-- EXERCISE AIM --
Please output the data between the lines holding "The image size is (400, 282)." and "the Nickname text", inclusive, as a Markdown table with the columns Row and Line, one row per line with blank lines omitted. Leave the pictures out of your answer.

-- DATA ROWS --
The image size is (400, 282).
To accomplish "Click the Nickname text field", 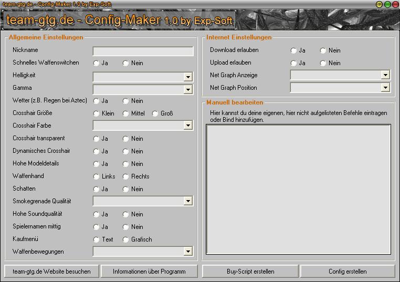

==

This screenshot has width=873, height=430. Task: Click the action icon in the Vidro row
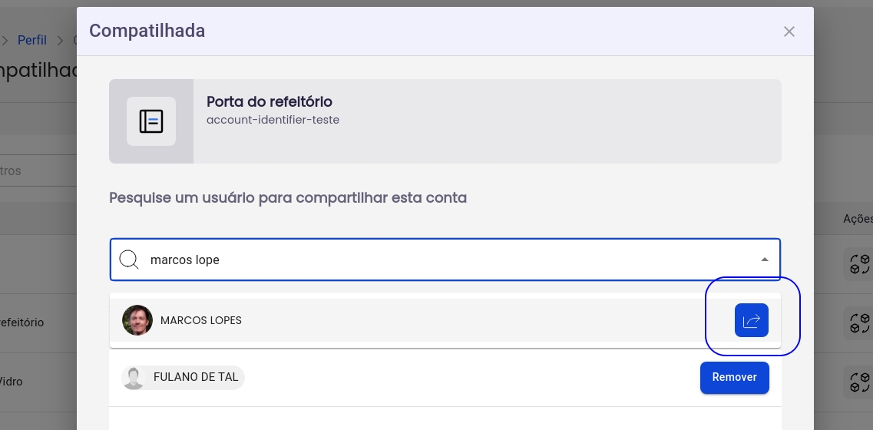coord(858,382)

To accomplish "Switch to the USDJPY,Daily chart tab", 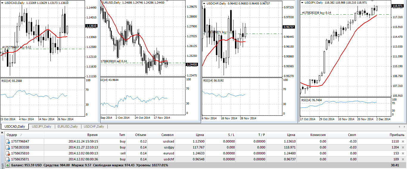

-- RESULT OF THE EXERCISE --
| Row | Line |
|---|---|
| 1 | The image size is (400, 282). |
| 2 | To accomplish "Click the Nickname text field",  |